Solar panels – eight years of data

Solar electricity, 8 years’ data

With eight full years of solar electricity data, we can start to see some trends and statistics.

The vital statistics for our rooftop installation

21 Sunpower SPR215 panels

Xantrex 5kW GT4.0 inverter (OEM by Sunpower)

South-facing at 20 degrees tilt to the horizontal

No shading

Los Altos, California 94024 (latitude ~ 38 degrees North)

This gives a nominal (STC) 4.5 kW, or 4.0 kW PTC rating.


Solar output over eight years









The graph above shows the breakdown by weekly production (expressed as kWh/day) as well as cumulative results, comparing eight years.

First, daily average production ranges from ~10kWh around the winter solstice to ~24kWh/day in mid-summer.  Summer is more significant for production, and also has fewer cloudy days as shown by the variation in readings.  The figures are weekly data, so there’s some averaging, nonetheless the range in January is 6 – 16 kWh/day or +/-45%, while in August it’s 22-25kWh/day or +/-6% (we normally travel during July so I can’t take weekly readings, hence the straight lines for that month, but the averages are correct).   More reliable sunshine during the peak months is a lucky combination for us.

Despite the significant week-to-week variation, the cumulative graphs (upward/rightward curves on right-hand scale) are remarkably similar.

We can see a few trends.  First, there’s a general reduction in production with time.  This could be because


  1. I’m getting lazy and washing the panels less frequently as time goes on.
  2. There’s some degradation in panel performance over time.  To be eligible for government rebates they must have at least 80% of rated efficiency after 25 years.
  3. The weather has been getting cloudier over the last few years.  Or hotter (high temperatures reduce panel efficiency drops as the temperature increases).
  4. A degradation in inverter performance over time.





It’s really difficult to separate these effects.  I used an insolation sensor and over/under panel thermometers for a while to try and model the effects of cloud and temperature but there was so much daily variation and sensor inaccuracy that the results were inconclusive.   But there seems to be a general loss of 1.2% per year in output.  I’ll try to get on the roof and wash the panels more frequently this year, but it’s difficult to justify the use of water in drought years.

Here’s a graph showing maximum/minimums for equivalent weeks through the year.  There’s a pretty wide spread, mostly attributable to weather conditions, I think.





In winter months, we see about +-40% variation, while even in mid-summer it’s about +-25% so that’s a large variation.  And remember, this is from weekly data – daily readings would show even more variation.


Financial considerations



Since PG&E replaced our electricity meter and changed the way it presents its monthly bill, it’s difficult to get separate peak/off-peak readings which means I can’t easily calculate the true value of electricity savings.  Also, since early 2013 we have an electric car which charges overnight, so that makes cost savings before/after inconsistent.
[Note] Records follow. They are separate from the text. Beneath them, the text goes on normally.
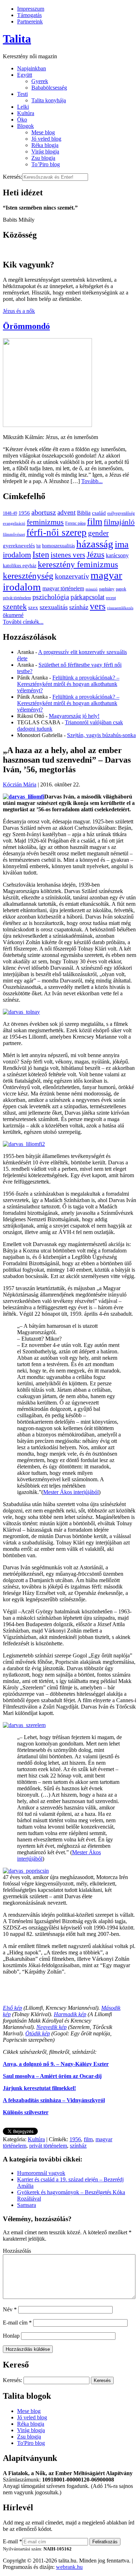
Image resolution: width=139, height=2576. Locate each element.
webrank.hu (69, 2567)
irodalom (17, 554)
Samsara (26, 2205)
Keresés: (12, 177)
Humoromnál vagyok (41, 2173)
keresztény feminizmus (78, 564)
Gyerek (39, 81)
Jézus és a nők (19, 311)
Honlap (11, 2336)
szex (33, 607)
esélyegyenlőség (121, 513)
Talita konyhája (48, 100)
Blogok (25, 126)
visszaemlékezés (120, 608)
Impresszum (30, 9)
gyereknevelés (19, 545)
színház (78, 607)
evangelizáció (14, 523)
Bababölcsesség (49, 88)
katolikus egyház (19, 565)
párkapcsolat (87, 597)
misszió (92, 589)
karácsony (117, 555)
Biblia (84, 512)
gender (98, 533)
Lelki (23, 107)
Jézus (95, 554)
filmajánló (119, 522)
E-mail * (12, 2541)
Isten (40, 554)
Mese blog (43, 132)
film (94, 521)
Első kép (12, 2008)
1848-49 (10, 513)
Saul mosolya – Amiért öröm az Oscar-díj (52, 2076)
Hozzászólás (17, 2251)
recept (111, 597)
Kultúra (25, 113)
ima (122, 544)
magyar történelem (63, 588)
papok (121, 588)
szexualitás (54, 607)
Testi (22, 94)
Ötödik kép (37, 2033)
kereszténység (28, 575)
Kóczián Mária (19, 784)
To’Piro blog (45, 164)
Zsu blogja (43, 158)
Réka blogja (44, 145)
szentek (15, 606)
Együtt (24, 75)
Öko (22, 120)
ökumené (13, 615)
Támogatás (29, 15)
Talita (17, 38)
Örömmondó (26, 326)
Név (10, 2309)
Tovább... (92, 481)
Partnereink (30, 21)
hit (38, 545)
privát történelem (17, 597)
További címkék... (23, 622)
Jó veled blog (46, 139)
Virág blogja (45, 151)
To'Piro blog (31, 2443)
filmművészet (14, 534)
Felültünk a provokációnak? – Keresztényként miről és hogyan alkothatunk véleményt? (68, 684)
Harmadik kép (70, 2014)
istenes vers (68, 555)
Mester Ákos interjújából (71, 1492)
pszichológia (50, 597)
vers (97, 606)
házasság (94, 544)
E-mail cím (17, 2323)
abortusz (43, 512)
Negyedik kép (51, 2027)
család (99, 513)
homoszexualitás (58, 545)
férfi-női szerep (56, 532)
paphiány (106, 588)
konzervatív (72, 576)
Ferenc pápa (75, 523)
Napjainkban (31, 68)
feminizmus (45, 522)
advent (66, 512)
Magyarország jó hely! (74, 716)
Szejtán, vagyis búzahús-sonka (101, 735)
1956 (24, 513)
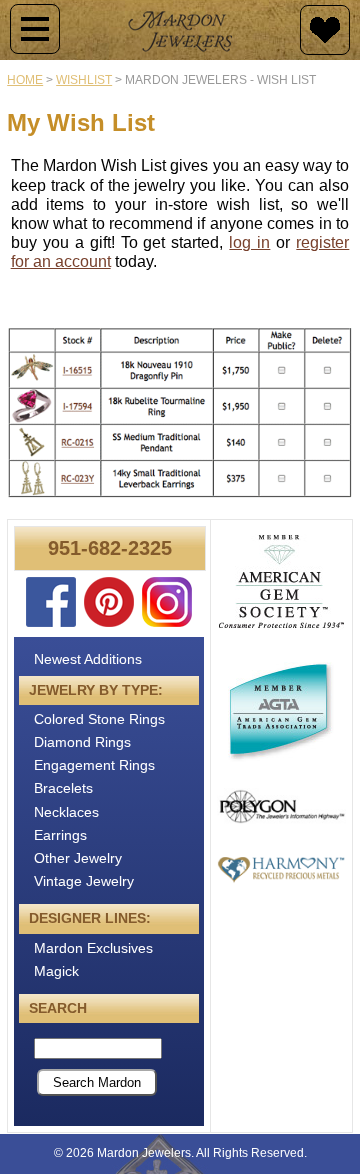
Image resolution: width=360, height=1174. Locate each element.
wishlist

Therefore the $ figures above are based on the US Energy Information Administration figures for average California residential rates.  Prices are not inflation-adjusted.

The total savings to date are about $8176, so we are on our way to a 15-year payback (ignoring inflation).  This is about what was expected initially – with the declines in panel and installation costs (albeit offset by declines in rebates) since 2007, payback for most California residents should be less than 10 years as of 2016.

And, as a footnote, since we acquired the Tesla our electricity consumption has increased, some annual figures:

–         Household electricity consumption (net of car)                 8500 kWh

–         Electricity generated by solar panels                                   6500 kWh

–         Electricity used by electric car                                             2500 kWh

Which has the effect of increasing our consumption of course, but the interesting thing is that this makes the solar more valuable because it offsets the most expensive electricity first, due to the net-metering tariff.  But there’s a counter-offset in that our off-peak electricity use in certain months rises considerably, taking us over the 200+%-of-baseline, which makes even off-peak electricity quite expensive.  But that’s a more involved calculation, for another time.